Hannah struggled to support Charlie and his older brother, Sydney, and they lived in such poverty that Hannah’s sewing machine was repossessed for non-payment. Despite the circumstances, Charlie loved his mother, saying that she was “the most splendid woman I ever knew.”
Eventually, like a Dickens novel, the family entered a workhouse. Charlie and his older brother were transferred to the Hanwell Schools for Orphans and Destitute Children, separated for the first time because of their age difference. “My childhood ended at the age of seven,” Chaplin later said of this time period. He developed ringworm and was whipped for misbehavior. Worse yet, his mother did not visit him for nearly a year, which hurt him deeply.
When Hannah did show up, she was already showing signs of mental illness. Authorities thought she might have syphilis, which can attack the brain.

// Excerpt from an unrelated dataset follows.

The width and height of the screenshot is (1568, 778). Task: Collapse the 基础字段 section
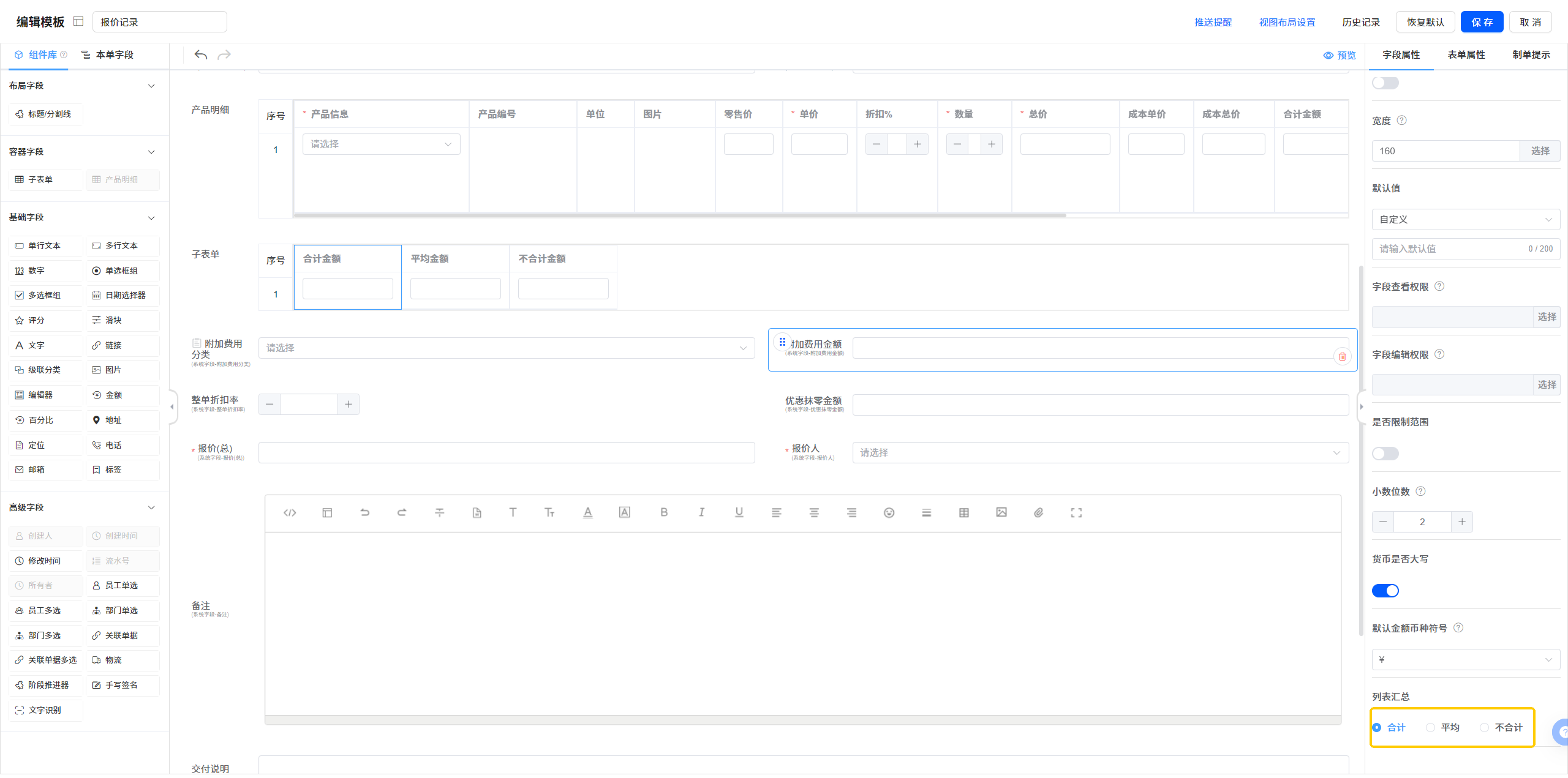pos(151,218)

Eventually, was sent to an asylum having become incoherent and violent. Charlie was about 11 years old and Sydney about 17. They were forced on Chaplin’s father and his mistress, Louise, by the authorities even though the adults had no interest in parenting. It was within a year that Charlie joined a group of professional clog dancers, became a performer, and never looked back.

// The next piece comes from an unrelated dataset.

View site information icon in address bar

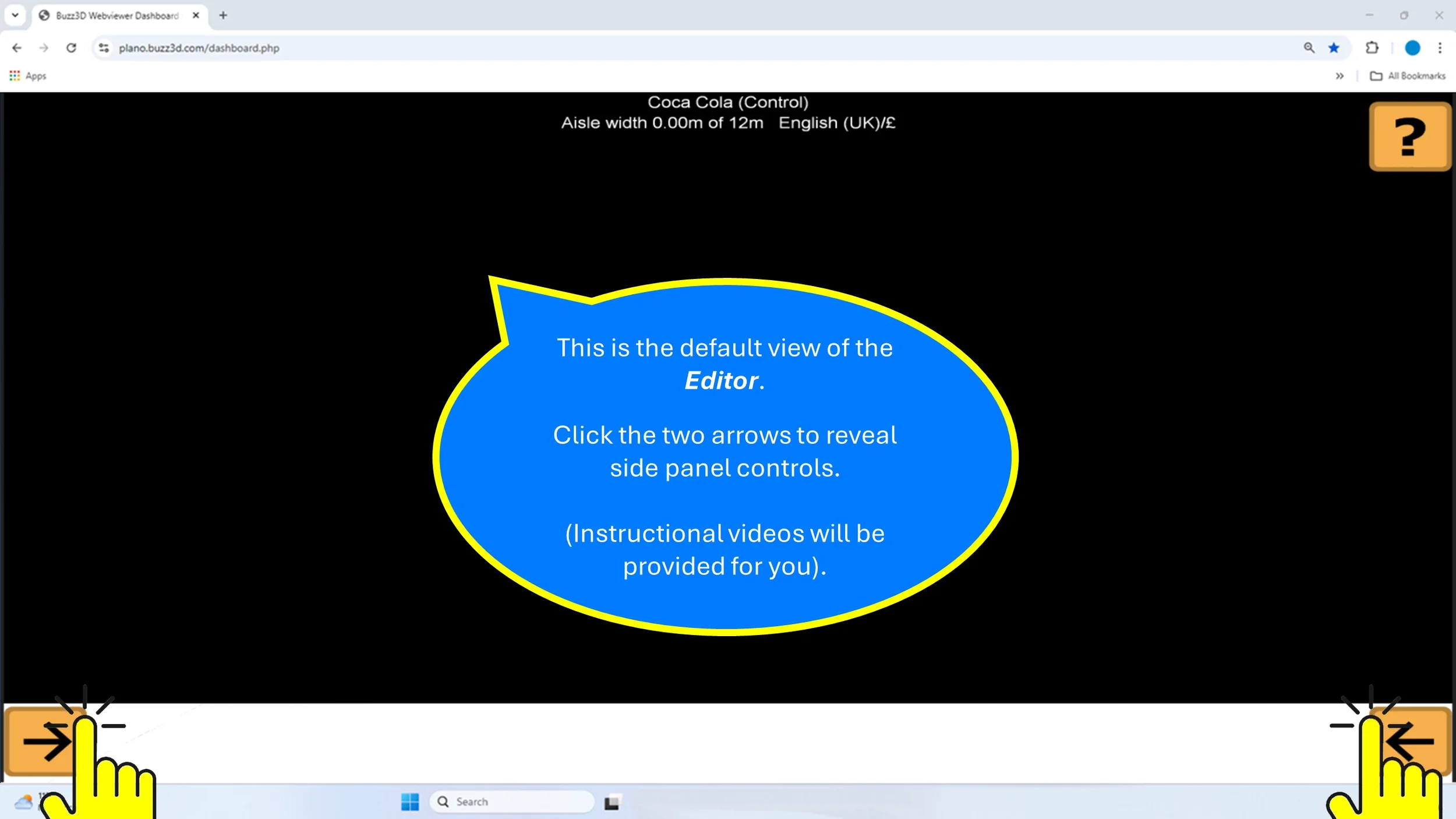[104, 48]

The sculptor of Chaplin’s statue in Leicester Square claimed that Charlie had “the undeveloped thorax of an under-fed child” after seeing his exact measurements. Despite the terrible poverty Chaplin endured, it did inform his most famous character, the Tramp, which brought him millions of dollars and acclaim.
5. Audrey Hepburn
Audrey Hepburn became an ambassador for UNICEF in 1988 saying, “I can testify to what UNICEF means to children because I was among those who received food and medical relief right after World War II.” Her childhood was deeply affected by World War II. She said, “I had very little real youth. Few friends, little fun in the usual teenage way, and no security. ”
Audrey was born in 1929 to an aristocratic Dutch mother and a British-Irish father. Both parents were active fascists and sided with Hitler as he gained power in Europe. Audrey’s father abandoned the family when she was all of six and, after working in the Nazis’ London propaganda agency, he ended up in British internment camp before disappearing after the war (although it has been said that Audrey saw him again many years later). The desertion “destroyed” Audrey. She later said, “If I could just have seen him regularly, I would have felt he loved me.”
Her mother swapped political allegiances and moved the family to Holland for safety, but the country was occupied by the Germans soon after they arrived. Life during wartime was intensely difficult. Food was scarce, especially toward the end of the war, and Hepburn suffered from malnutrition, anemia, and respiratory illness.
Her tiny frame was said to be a result of a childhood with very little food. She recalled memories of her brothers eating dog biscuits to stay alive and trains going by, full of starving children like herself. One of her brothers was captured and sent to a Nazi labor camp.
When the Germans began rounding up all able-bodied people to help build fortifications, Audrey hid in an abandoned cellar for what ended up being many days on end, nearly dying from starvation and illness before she was able to escape. Fortunately, the war ended soon after and Audrey was able to receive help from the Red Cross. She died in 1993, a beloved icon of the film who was also loved for her tireless work with UNICEF.